((
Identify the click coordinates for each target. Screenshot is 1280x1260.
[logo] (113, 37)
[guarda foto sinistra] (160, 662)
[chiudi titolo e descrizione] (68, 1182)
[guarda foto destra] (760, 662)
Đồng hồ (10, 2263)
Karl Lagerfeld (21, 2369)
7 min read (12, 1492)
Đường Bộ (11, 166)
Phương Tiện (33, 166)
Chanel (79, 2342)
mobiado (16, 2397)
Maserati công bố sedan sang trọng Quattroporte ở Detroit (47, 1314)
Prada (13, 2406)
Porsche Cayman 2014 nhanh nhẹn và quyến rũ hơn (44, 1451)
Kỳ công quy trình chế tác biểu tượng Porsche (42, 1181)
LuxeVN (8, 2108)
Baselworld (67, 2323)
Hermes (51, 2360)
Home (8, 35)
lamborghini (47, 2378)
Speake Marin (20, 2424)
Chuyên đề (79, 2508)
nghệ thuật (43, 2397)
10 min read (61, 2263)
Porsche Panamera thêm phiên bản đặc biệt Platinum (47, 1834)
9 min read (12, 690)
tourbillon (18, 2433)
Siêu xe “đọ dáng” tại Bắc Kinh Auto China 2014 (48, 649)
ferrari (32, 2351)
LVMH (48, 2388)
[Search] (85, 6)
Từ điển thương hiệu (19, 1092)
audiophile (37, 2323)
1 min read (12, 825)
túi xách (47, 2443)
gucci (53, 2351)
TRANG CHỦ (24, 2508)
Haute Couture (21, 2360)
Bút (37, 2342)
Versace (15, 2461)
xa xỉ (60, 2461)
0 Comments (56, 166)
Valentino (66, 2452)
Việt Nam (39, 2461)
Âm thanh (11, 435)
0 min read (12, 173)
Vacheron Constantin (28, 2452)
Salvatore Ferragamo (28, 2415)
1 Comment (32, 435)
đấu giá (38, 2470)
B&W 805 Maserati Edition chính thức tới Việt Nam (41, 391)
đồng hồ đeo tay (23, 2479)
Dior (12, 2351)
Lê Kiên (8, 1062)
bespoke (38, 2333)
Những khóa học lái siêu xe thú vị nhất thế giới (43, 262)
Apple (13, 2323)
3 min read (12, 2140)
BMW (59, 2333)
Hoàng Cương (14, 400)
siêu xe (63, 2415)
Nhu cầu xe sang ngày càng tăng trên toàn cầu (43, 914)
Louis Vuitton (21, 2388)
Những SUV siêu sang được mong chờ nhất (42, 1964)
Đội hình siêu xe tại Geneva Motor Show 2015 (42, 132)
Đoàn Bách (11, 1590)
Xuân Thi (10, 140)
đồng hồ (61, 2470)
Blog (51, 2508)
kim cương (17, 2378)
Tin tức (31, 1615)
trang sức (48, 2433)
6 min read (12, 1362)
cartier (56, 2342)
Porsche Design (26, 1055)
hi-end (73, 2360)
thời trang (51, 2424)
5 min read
))
### Task directions
Faithfully write out the entire listing, line by line.

### Your solution
Identify the click coordinates for each target. Screenshot is 1280x1260.
[logo] (113, 37)
[guarda foto sinistra] (160, 662)
[chiudi titolo e descrizione] (68, 1182)
[guarda foto destra] (760, 662)
Đồng hồ (10, 2263)
Karl Lagerfeld (21, 2369)
7 min read (12, 1492)
Đường Bộ (11, 166)
Phương Tiện (33, 166)
Chanel (79, 2342)
mobiado (16, 2397)
Maserati công bố sedan sang trọng Quattroporte ở Detroit (47, 1314)
Prada (13, 2406)
Porsche Cayman 2014 nhanh nhẹn và quyến rũ hơn (44, 1451)
Kỳ công quy trình chế tác biểu tượng Porsche (42, 1181)
LuxeVN (8, 2108)
Baselworld (67, 2323)
Hermes (51, 2360)
Home (8, 35)
lamborghini (47, 2378)
Speake Marin (20, 2424)
Chuyên đề (79, 2508)
nghệ thuật (43, 2397)
10 min read (61, 2263)
Porsche Panamera thêm phiên bản đặc biệt Platinum (47, 1834)
9 min read (12, 690)
tourbillon (18, 2433)
Siêu xe “đọ dáng” tại Bắc Kinh Auto China 2014 (48, 649)
ferrari (32, 2351)
LVMH (48, 2388)
[Search] (85, 6)
Từ điển thương hiệu (19, 1092)
audiophile (37, 2323)
1 min read (12, 825)
túi xách (47, 2443)
gucci (53, 2351)
TRANG CHỦ (24, 2508)
Haute Couture (21, 2360)
Bút (37, 2342)
Versace (15, 2461)
xa xỉ (60, 2461)
0 Comments (56, 166)
Valentino (66, 2452)
Việt Nam (39, 2461)
Âm thanh (11, 435)
0 min read (12, 173)
Vacheron Constantin (28, 2452)
Salvatore Ferragamo (28, 2415)
1 Comment (32, 435)
đấu giá (38, 2470)
B&W 805 Maserati Edition chính thức tới Việt Nam (41, 391)
đồng hồ đeo tay (23, 2479)
Dior (12, 2351)
Lê Kiên (8, 1062)
bespoke (38, 2333)
Những khóa học lái siêu xe thú vị nhất thế giới (43, 262)
Apple (13, 2323)
3 min read (12, 2140)
BMW (59, 2333)
Hoàng Cương (14, 400)
siêu xe (63, 2415)
Nhu cầu xe sang ngày càng tăng trên toàn cầu (43, 914)
Louis Vuitton (21, 2388)
Những SUV siêu sang được mong chờ nhất (42, 1964)
Đội hình siêu xe tại Geneva Motor Show 2015 (42, 132)
Đoàn Bách (11, 1590)
Xuân Thi (10, 140)
đồng hồ (61, 2470)
Blog (51, 2508)
kim cương (17, 2378)
Tin tức (31, 1615)
trang sức (48, 2433)
6 min read (12, 1362)
cartier (56, 2342)
Porsche Design (26, 1055)
hi-end (73, 2360)
thời trang (51, 2424)
5 min read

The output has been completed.